With disputes ongoing about the best sucrose/stevia balance needed to create the best taste profile, given liquorice-like aromas and a bitter after-taste , Cowland said growers such as Sweet Green Fields, and firms such as PepsiCo and Coca-Cola, had decided only a 50% calorie reduction was possible.

Sugar - the unhealthy macronutrient?

Cowland told BeverageDaily.com: "Sugar is, to some extent, now seen as the most unhealthy macronutrient. This is particularly advantageous to categories such as RTD tea and juice.

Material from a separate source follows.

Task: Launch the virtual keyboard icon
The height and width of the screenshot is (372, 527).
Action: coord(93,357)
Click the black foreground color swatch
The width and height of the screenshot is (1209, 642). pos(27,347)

"But if stevia-sweetened products continue to gain interest amongst consumers and we witness more product launches, it is likely that further R&D will improve the taste profile of stevia, and therefore continue to reduce the calorie content of stevia-sweetened beverages."

After noting the 50% calorie reduction threshold, Cowland then referenced the success of Pepsi NEXT, which PepsiCo launched in the States on February 27. (From an editorial standpoint it’s worth noting that the jury is still out on the drink’s long-term prospects).

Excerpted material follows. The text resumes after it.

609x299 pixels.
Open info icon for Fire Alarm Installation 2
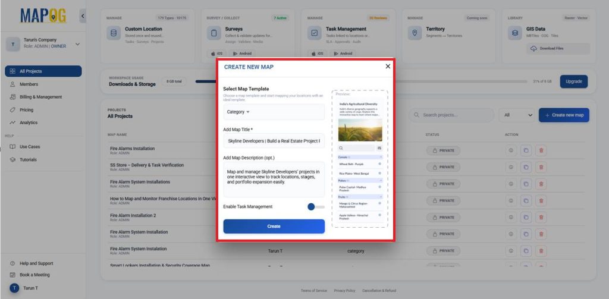(x=510, y=217)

She said: “[T]he success of PepsiCo’s Pepsi NEXT in the US should ward off some critics. As Pepsi NEXT is sweetened with high fructose corn syrup, aspartame, sucralose and acesulfame K, no doubt manufacturers would see some success if they used stevia to replace this cocktail of high-intensity sweeteners.”

Dairy and RTD prospects

Coke was doing just that, Cowland said, gearing-up to debut stevia-sweetened versions of Sprite and Fanta in the US this summer with 50% fewer calories.

“It is likely that Coca-Cola will see stronger sales than those of its rival PepsiCo as the natural angle is sure to capture of more consumers,” she added.

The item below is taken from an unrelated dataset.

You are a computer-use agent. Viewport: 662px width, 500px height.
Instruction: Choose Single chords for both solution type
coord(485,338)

Meanwhile, RTD green teas (absolute value growth of $1.3bn from 2006-2011 driven by a growing Asia-Pacific population and the Middle East) and dairy drinks flavored with fruit juice could offer new stevia opportunities, Cowland said.

“Perhaps the next step after soft drinks will be a crossover into flavored milk drinks, particularly those flavored with fruit juice, which are set to enjoy absolute value gains of $2.3bn globally over 2011-2016.”

She added: “As milk is regarded as a natural and healthy product, the addition of stevia could help to promote its health-related attributes by reducing the sugar content.”

Cowland also discussed stevia-based drinks launches since December 2008 (when it gained Food and Drug Administration food additive approval) and European Commission approval of the sweetener from December 2011.

Slow takeoff in EU?

Market moves had been “somewhat slow” to occur since stevia was permitted in the EU, Cowland said. For instance, in France, the only stevia drinks remained Coca-Cola’s Fanta Still, Nestea and Sprite.

Yet Cowland noted recent Nestea stevia launches in 2012, in the Czech Republic, Austria, Greece, Italy, Poland, Slovakia and Slovenia in July, and the Benelux countries and Germany in Q4.

Since 2008, when PepsiCo first started using stevia in US sports drink SoBe V, Cowland said the brand had steadily lost market share: off-trade sales fell from 431m liters in 2007 to 318m liters in 2011.

"Reformulation to include stevia, and therefore lower the calorie content, will not necessarily lead to a growth in sales or immediately change consumer’s opinions about a product. It is, however, important to consider that stevia will slightly alter the taste of a product," Cowland told this publucation.

Stevia success stories

However, she noted that after adverse publicity in summer 2011 due to high sugar levels, PepsiCo chose to reformulate SoBe V and launch the UK’s first stevia-sweetened soft drink in April 2012.

“This coincides with the marketing push for sports drinks before the 2012 London Olympics, but is it just a short-term sell?” she asked, adding that where PepsiCo led, other firms were bound to follow.

So could Cowland identify any runaway stevia-based success stories so far in the global beverage arena?

She told BeverageDaily.com: "The main success story has been Trop50 in the US which, in 2011 had retail sales of $160m, three years after being launched onto the market. However, Yakult Light, launched in July 2012 in the US, is sweetened with stevia with a 40% reduction in calories. It will be interesting to see how this product fairs on the market."